Making a language is a difficult job. Everything should ideally work smoothly together as a coherent whole, like pineapples on a pizza. Objects in Scheme programs implicitly refer to locations. There are many details around that which affect the whole language, and they have interesting consequences for quasiquote.
What’s a location? It’s just a place where you can store a value. The
vector #(1 2 3)
has three locations where values are stored, and
currently it’s the numbers 1, 2 and 3. If you make a vector using
make-vector
then the vector is mutable and you can change the
values. Later when you see the same vector again it will still contain
the new values.
In practice a location is some address in memory, but the garbage collector might move it around, so its address changes, but it is still the same location.
Other objects in Scheme do not have locations. The number 1
does not
have any locations that hold values that you can change. This is only
because of the wisdom, kindheartedness and foresight of the language
designers, because it is possible to design things differently.
As a consequence of numbers not having locations, there is also very
little point in worrying about which number object you have. Suppose
that numbers did have locations and you could store important
information in them. You’d be very concerned that the 1
number
object where you stored all your passwords is the same 1
that you
now have in your secrets variable. (Nobody will ever think to look
inside the number 1
for your passwords, so your secrets are safe
there.) But number objects do not actually have locations, so it
doesn’t matter if the Scheme implementation fiddles with them behind
your back and gives you a different 1
object the next time you’re looking.
Literal constants
Pairs and vectors have locations, but the rules for their locations are much relaxed if they are literal constants in the program code.

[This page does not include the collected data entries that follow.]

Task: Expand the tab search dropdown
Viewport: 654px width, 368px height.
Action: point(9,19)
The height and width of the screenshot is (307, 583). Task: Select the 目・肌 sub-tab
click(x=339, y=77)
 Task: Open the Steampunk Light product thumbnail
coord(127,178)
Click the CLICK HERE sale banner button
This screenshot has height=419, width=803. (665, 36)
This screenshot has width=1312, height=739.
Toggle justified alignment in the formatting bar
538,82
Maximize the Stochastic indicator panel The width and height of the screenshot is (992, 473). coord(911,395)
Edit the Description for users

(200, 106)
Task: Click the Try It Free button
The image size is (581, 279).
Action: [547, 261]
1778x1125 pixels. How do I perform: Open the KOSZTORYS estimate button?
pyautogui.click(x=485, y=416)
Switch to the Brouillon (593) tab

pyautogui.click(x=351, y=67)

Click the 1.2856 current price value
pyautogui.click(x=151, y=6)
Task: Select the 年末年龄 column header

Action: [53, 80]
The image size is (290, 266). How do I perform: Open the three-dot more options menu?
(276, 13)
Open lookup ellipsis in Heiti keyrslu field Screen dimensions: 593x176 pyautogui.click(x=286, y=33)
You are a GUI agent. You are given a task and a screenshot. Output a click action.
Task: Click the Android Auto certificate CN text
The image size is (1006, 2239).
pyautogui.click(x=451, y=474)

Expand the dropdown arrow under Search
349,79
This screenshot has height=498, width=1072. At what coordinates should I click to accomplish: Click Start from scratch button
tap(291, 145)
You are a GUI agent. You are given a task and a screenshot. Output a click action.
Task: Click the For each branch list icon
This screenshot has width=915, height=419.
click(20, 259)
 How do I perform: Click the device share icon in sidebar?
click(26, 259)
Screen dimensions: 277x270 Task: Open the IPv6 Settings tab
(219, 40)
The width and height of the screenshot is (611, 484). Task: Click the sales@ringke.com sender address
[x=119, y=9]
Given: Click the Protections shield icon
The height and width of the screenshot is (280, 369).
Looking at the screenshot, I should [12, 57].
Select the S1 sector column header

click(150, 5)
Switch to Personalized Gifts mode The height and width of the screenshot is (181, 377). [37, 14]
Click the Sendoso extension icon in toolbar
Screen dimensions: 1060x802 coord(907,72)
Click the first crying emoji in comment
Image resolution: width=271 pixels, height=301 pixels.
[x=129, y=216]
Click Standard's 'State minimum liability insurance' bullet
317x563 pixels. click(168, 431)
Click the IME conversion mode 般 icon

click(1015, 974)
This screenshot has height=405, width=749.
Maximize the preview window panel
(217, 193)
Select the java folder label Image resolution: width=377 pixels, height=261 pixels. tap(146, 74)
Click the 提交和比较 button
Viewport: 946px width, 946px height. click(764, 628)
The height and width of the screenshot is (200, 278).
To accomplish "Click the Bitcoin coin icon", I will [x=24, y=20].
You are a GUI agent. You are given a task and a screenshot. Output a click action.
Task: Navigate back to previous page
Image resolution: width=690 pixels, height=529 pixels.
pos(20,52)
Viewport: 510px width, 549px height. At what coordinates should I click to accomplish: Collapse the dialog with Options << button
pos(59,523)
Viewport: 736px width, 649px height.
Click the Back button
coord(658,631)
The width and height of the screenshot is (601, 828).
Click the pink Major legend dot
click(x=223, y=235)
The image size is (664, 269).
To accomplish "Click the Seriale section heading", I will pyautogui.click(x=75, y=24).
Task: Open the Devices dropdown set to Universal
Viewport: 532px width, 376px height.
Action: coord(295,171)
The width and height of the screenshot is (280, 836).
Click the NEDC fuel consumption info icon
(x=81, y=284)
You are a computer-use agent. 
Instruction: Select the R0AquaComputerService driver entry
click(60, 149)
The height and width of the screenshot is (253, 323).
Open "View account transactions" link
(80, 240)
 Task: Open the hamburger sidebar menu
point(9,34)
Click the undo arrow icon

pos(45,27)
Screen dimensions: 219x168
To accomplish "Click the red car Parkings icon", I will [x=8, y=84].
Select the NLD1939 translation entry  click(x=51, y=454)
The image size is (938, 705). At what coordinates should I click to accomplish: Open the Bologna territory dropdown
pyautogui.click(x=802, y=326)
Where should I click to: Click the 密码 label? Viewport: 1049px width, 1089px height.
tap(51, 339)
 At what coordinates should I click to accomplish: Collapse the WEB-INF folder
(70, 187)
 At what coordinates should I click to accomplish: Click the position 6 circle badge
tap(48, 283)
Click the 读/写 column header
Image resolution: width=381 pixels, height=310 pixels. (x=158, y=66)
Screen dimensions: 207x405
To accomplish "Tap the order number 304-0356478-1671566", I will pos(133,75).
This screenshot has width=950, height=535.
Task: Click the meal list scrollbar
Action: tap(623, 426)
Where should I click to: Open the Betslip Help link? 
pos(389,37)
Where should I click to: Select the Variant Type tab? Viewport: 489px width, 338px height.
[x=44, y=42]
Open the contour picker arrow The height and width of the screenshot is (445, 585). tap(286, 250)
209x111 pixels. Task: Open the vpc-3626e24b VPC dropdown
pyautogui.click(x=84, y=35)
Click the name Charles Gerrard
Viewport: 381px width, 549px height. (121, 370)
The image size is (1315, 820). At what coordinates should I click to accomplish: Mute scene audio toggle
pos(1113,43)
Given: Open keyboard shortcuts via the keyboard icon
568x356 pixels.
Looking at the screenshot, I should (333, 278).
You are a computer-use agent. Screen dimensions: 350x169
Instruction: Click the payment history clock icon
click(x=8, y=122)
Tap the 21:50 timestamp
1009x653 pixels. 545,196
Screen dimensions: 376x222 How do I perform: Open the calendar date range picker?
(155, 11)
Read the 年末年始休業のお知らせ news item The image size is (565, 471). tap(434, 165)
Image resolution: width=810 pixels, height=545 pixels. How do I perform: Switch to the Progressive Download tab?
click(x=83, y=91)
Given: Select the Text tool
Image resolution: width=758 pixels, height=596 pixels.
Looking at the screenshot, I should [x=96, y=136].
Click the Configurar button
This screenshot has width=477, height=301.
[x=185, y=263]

Constants in Scheme are allowed to have read-only locations. If you compile a program with Loko Scheme, you will notice that you get an assertion if you try to change any of the constants. From R6RS:
It is desirable for constants (i.e. the values of literal expressions) to reside in read-only memory. To express this, it is convenient to imagine that every object that refers to locations is associated with a flag telling whether that object is mutable or immutable. Literal constants, the strings returned by
symbol->string
, records with no mutable fields, and other values explicitly designated as immutable are immutable objects, while all objects created by the other procedures listed in this report are mutable. An attempt to store a new value into a location referred to by an immutable object should raise an exception with condition type&assertion
.
Literal constants can also share locations. If the same constant
appears in different places in the program then the compiler is
allowed to create a single shared instance of the constant, here
explained as it applies to structures, in the section on eqv?
:
Implementations may share structure between constants where appropriate. Thus the value of
eqv?
on constants is sometimes implementation-dependent.
The illustrative examples are:
(eqv? '(a) '(a)) ;⇒ unspecified
(eqv? "a" "a") ;⇒ unspecified
(eqv? '(b) (cdr '(a b))) ;⇒ unspecified
(let ((x '(a)))
(eqv? x x)) ;⇒ #t
So when it comes to literal constants, Scheme’s normal storage rules
do not apply. A program might find that two different locations have
become the same location, so that changing the value in a quoted
vector ends up changing the value in another quoted vector. It’s also
very likely that the program gets an exception when it tries to change
the value in such a location. The last example shows that going the
other way is not allowed: the compiler is not allowed to create two
different versions of the list (a)
in that program.
Referential transparency
Referential transparency is a concept that is important in purely functional programming languages. An expression that is referentially transparent can be replaced by the values it returns.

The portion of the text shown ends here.